Arrival at Medina and Building of the Mosque

On the third day after Muhammad and Abu Bakr had escaped from the cave they observed a caravan and found that its leader was Muhammad’s cousin Talha returning from a mercantile trip from Syria. He gave them two changes of fine white Syrian raiment, a welcome gift to the soiled and weary travellers; yet more welcome was the news that Medina were in eager expectation of their Prophet. They had heard about Muhammad’s disappearance from Mecca but not of his three days’ withdrawal to the cave.Masjid-Juma

It was arranged that Muhammad should lodge at Quba with Kolthum, a hospitable chief, who had already received many of the emigrants on their first arrival in Medina. He stayed only four days at Quba and during this period he laid the foundation of a mosque, which was at a later period honoured in the Quran with the name the ‘Mosque of godly fear.’ He used to visit it every Saturday and attached to the saying of prayers therein the merit of the Umra, or lesser pilgrimage to the Ka’aba. On the Friday morning Muhammad mounted his favourite camel Al Caswa and with Abu Bakr behind him approached Medina. He stopped for prayer in the vale of Bani Salim, a Khazrajite tribe, and there performed his first Friday service with about a hundred Muslims; the spot is still shown to pilgrims, and is marked by a building called ‘Masjid al-Juma’, or the ‘Friday Mosque.’

 

Entry into Medina: the purchase of the land for the mosque and Muhammad’s private apartments

It was indeed a triumphal procession into Medina. Around the camels of Muhammad and his immediate followers, rode the chief men of the city clad in their best raiment and in glittering armour. The cavalcade pursued its way through the gardens and palm-groves of the southern suburb; and as it threaded the streets of the city, the heart of Muhammad was gladdened by the incessant call from one and another of the citizens who flocked around: ‘Alight here, O Prophet’ We have abundance with us; and we have the means of defence and weapons and room. Abide with us.’ So urgent was the appeal that sometimes they seized hold of Al Caswa’s halter. Muhammad answered them courteously and kindly; ‘The decision,’ he said, ‘rests with the camel; make way for her; let her go free.’ It was a stroke of policy. His residence would be hallowed in the eyes of the people as selected supernaturally; while the jealousy which otherwise might arise from the quarter of one tribe being preferred before the quarter of another, would thus receive a decisive check.

·····

● **DO THIS**
Continue the account above of Muhammad's entry into Medina, picking up after its last sentence.

● **DATA PROVIDED**
·····

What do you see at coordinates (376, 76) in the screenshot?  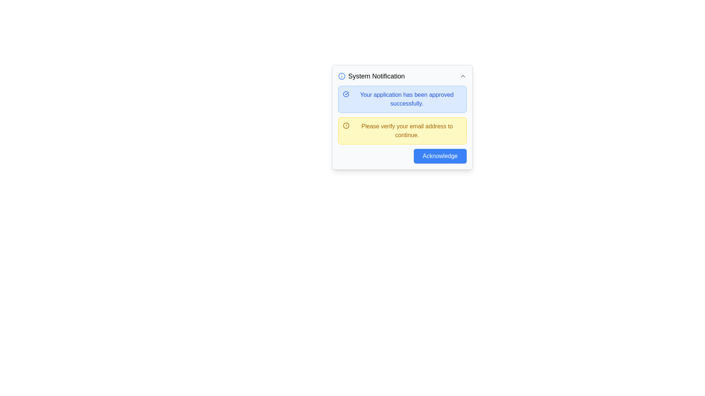 I see `the 'System Notification' text label, which is styled with a large font size and medium font weight, located directly to the right of the information icon in the header of the notification box` at bounding box center [376, 76].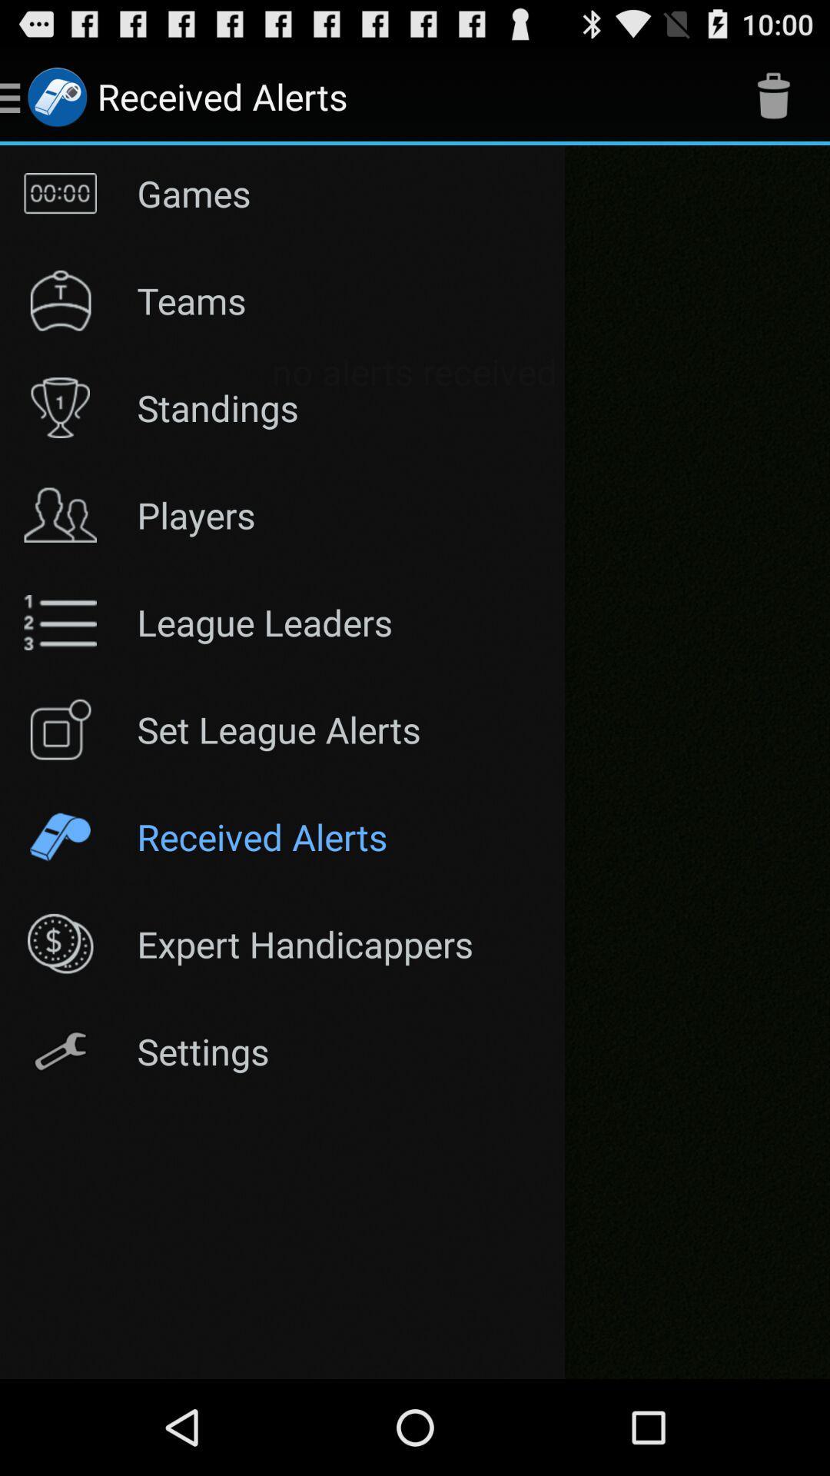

·····

● **ANSWER**
Onwards Al Caswa moved, with slackened rein; and, leaving the larger portion of the city to the left, entered the eastern quarter inhabited by the Bani Najjar. There finding a large and open courtyard with a few date-trees, she halted and sat down. The house of Abu Ayub was close at hand and it was here that Muhammad became his guest occupying the lower story of his house for seven months, until the Mosque and his own apartments were ready. The first concern of Muhammad was to secure the plot of land on which Al Caswa had halted. It was a neglected spot: on one side was a scanty grove of date-trees; the other, covered here and there with thorny shrubs which had been used partly as a burial-ground and partly as a yard for tying up camels. It belonged to two orphan boys who would have gladly given it to Muhammad but a price of ten golden dinars was fixed and the amount was paid over to the orphans by Abu Bakr. Arrangements were made for the construction of a great mosque with two adjoining houses – one for his wife Sauda, the other for his intended wife Ayesha.

Having taken up residence in Abu Ayub’s house Muhammad dispatched his servant, the freedman Zeid to fetch the rest of his family from Mecca. They met with no difficulty or opposition, and he returned with Sauda and his two daughters Fatima and Omm Kolthum. Sauda continued to be Muhammad’s only wife for three or four years.

 

Unwholesome climate of Medina

The climate of Medina contrasts strongly with that of Mecca. Accustomed to the dry air and parched soil of Mecca the refugees were severely tried by the dampness of the Medina summer and the rigour of its winter. Most of the refugees were affected by fever and when they were suffering its effects longed to return home to Mecca. Muhammad in response prayed ’O Lord! Make Medina dear unto us, even as Mecca, or even dearer. Bless its produce and banish far from it the pestilence!’ So prevalent was the fever that at one time Muhammad was almost the only person at prayers able to stand up; but he said, ‘the prayer of one who sits is worth only half the prayer of him that stands;’ so they all made the effort to stand up.

 

The ‘Brotherhood’ between the refugees and the citizens of Medina

To raise their spirits Muhammad sought to draw them into closer relations with the Medinan converts by establishing a new fraternity. Accordingly each of the refugees selected one of the citizens of Medina as his brother. The bond was of the closest description, and involved not only a special devotion to each other’s interests in the persons thus associated but in case of death the ‘brother’ inherited all the property of the deceased. This peculiar custom lasted for about a year and a half, when Muhammad finding it after the victory of Badr to be no longer necessary for the encouragement of his followers, and probably attended with some inconvenience and unpopularity as overriding the ties of nature, abolished the bond and suffered inheritance to take its usual course.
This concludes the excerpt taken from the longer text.